● Aim of the task: Convert the part of the rows that opens with the line containing "What do you see at coordinates (528, 598)" and closes with the line containing "I want to click on x-tick-label: 20, so", both lines included, into a JSON list of strings with one string per line and no entries for blank lines.

= = = = = = =

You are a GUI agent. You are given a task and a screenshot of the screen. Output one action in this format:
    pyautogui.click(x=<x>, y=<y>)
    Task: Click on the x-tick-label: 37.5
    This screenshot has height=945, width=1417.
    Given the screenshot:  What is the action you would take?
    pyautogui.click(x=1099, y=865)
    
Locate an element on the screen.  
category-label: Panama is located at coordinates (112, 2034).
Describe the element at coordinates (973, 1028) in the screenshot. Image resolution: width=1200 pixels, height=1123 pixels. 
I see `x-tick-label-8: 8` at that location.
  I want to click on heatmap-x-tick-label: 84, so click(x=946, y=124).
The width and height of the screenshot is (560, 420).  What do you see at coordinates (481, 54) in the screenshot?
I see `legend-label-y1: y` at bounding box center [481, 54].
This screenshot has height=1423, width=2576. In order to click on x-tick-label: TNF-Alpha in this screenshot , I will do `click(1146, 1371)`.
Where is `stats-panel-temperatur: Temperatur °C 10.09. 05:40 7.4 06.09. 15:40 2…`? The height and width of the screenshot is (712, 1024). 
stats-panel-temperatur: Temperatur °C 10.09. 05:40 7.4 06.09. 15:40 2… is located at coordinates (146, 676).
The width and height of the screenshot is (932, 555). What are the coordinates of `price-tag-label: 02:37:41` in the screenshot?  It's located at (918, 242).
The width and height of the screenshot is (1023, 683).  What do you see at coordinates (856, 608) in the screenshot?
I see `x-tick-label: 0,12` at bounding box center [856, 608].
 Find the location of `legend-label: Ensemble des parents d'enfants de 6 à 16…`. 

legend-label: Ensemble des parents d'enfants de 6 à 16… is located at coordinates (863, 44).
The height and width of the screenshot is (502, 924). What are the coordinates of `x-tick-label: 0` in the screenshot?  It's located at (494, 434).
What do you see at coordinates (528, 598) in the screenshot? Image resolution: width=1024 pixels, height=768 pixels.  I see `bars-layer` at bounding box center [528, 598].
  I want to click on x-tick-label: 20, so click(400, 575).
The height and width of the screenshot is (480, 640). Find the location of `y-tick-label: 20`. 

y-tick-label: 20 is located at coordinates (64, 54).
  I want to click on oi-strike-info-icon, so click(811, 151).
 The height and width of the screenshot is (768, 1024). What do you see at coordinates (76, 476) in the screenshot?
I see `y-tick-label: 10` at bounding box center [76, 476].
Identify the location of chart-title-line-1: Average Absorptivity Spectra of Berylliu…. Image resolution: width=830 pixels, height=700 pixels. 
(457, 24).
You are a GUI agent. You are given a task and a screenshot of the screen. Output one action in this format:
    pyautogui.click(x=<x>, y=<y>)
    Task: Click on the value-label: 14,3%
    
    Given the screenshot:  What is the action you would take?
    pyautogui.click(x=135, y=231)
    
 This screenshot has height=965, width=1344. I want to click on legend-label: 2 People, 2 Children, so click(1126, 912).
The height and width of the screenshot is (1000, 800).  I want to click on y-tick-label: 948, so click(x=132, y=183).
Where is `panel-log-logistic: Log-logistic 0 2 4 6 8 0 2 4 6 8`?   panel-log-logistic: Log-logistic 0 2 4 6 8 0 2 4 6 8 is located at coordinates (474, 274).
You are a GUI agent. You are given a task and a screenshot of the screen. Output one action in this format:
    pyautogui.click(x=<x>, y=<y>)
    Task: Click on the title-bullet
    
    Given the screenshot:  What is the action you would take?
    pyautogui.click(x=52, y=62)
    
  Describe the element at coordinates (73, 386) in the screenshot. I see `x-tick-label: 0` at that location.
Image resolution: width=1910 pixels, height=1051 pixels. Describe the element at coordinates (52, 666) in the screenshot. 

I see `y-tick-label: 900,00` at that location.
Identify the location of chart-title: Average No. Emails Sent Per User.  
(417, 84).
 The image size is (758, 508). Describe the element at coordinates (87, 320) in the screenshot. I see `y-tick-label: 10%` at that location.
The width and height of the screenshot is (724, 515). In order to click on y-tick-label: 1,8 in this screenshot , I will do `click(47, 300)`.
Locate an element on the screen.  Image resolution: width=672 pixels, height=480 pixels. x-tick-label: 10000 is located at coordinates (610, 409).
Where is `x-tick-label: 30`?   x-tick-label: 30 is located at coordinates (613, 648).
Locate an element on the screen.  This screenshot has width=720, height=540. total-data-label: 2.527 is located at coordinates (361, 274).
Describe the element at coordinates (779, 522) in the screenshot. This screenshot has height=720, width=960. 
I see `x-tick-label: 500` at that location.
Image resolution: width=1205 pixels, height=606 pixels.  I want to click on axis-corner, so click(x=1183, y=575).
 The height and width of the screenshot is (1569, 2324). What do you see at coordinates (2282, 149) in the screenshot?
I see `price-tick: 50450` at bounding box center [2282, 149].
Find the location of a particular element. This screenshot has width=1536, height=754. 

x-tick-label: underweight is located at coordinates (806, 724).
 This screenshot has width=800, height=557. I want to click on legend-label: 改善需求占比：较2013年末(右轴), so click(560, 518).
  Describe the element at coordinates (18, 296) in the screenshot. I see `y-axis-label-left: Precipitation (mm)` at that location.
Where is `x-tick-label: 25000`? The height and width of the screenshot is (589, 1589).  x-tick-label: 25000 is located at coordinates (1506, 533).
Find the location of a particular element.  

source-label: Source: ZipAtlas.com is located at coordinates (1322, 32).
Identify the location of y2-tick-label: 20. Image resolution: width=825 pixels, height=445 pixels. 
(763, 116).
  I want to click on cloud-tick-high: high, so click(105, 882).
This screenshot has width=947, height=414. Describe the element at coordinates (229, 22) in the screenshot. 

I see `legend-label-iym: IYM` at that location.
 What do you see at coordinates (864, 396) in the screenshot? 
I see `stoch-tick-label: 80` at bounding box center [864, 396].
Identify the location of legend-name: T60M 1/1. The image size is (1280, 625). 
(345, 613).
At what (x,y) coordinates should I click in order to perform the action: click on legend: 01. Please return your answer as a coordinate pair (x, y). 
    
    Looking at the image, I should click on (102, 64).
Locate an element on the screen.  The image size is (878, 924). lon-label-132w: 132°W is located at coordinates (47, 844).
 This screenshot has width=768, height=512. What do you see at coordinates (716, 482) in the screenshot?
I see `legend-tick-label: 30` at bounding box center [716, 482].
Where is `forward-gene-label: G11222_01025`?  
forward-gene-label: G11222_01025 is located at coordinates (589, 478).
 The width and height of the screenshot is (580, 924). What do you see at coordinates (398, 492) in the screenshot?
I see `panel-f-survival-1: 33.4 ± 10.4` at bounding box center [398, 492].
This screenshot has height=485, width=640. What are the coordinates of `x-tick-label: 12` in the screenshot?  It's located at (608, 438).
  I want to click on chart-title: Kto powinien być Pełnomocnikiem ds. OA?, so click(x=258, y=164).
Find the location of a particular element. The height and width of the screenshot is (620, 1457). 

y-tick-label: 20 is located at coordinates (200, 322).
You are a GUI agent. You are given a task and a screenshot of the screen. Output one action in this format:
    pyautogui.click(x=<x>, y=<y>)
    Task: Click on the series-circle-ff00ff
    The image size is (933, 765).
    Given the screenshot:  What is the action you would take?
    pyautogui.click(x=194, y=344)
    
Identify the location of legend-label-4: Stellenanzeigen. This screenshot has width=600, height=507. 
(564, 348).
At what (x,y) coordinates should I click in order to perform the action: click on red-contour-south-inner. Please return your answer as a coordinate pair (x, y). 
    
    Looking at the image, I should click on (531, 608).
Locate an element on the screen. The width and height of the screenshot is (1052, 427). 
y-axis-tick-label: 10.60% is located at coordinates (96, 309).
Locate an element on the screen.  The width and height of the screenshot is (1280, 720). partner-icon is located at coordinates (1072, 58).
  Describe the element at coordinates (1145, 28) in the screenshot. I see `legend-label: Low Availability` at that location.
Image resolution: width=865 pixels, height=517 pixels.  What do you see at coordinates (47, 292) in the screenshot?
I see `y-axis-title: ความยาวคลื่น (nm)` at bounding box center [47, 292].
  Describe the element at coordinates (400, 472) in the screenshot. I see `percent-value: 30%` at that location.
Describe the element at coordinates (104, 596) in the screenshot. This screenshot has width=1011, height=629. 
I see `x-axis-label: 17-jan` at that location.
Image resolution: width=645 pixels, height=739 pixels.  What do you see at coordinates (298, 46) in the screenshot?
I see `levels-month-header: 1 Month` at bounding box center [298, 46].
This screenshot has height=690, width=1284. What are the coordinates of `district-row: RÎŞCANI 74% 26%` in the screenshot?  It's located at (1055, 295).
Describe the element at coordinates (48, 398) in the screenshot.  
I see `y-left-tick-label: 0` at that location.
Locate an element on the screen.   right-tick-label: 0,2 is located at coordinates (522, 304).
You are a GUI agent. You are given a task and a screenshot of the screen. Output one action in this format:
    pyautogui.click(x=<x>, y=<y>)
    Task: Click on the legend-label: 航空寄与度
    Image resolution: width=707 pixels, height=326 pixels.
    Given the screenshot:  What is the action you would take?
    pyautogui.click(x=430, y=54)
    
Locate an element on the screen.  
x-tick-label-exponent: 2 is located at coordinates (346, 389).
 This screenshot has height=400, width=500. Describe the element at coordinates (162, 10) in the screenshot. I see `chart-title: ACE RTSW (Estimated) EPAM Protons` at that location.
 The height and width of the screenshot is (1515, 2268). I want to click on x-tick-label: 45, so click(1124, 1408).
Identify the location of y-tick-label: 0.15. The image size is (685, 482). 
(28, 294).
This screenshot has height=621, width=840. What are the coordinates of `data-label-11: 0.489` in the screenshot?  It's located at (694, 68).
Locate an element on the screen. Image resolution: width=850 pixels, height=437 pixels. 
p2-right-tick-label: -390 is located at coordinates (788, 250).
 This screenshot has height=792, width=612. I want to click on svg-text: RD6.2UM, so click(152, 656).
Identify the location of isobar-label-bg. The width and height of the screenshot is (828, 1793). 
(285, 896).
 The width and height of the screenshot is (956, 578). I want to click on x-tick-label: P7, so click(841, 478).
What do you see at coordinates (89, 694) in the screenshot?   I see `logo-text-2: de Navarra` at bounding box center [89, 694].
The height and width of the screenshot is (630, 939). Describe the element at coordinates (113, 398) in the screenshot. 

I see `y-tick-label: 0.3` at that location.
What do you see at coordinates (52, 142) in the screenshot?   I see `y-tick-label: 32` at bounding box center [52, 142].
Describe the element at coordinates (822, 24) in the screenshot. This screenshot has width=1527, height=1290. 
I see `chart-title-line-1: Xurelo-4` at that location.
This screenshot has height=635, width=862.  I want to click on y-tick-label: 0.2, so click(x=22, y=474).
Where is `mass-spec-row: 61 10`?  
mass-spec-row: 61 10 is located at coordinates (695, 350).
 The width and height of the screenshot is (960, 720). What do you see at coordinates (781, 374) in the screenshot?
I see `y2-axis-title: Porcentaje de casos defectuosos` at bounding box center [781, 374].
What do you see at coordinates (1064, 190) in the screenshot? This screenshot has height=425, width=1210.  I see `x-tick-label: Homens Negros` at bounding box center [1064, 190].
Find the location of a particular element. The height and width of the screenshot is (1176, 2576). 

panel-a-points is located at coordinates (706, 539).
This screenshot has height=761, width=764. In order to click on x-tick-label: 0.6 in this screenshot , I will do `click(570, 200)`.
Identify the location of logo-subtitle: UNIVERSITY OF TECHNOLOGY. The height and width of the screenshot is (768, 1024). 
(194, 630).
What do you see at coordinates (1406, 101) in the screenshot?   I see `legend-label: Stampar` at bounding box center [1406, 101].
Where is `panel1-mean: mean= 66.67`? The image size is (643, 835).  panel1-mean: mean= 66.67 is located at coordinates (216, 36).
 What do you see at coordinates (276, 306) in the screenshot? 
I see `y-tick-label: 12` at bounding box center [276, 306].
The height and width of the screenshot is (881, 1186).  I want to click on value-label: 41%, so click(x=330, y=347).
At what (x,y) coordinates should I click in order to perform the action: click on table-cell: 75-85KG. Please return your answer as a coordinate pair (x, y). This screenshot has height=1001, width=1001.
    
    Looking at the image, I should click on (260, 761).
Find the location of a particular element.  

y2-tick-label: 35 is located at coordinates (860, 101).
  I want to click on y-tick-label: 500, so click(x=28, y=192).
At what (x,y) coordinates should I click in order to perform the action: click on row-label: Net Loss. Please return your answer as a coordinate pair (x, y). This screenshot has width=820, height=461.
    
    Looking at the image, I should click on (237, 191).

= = = = = = =

● Your solution:
[
  "What do you see at coordinates (528, 598) in the screenshot? Image resolution: width=1024 pixels, height=768 pixels.  I see `bars-layer` at bounding box center [528, 598].",
  "  I want to click on x-tick-label: 20, so click(400, 575)."
]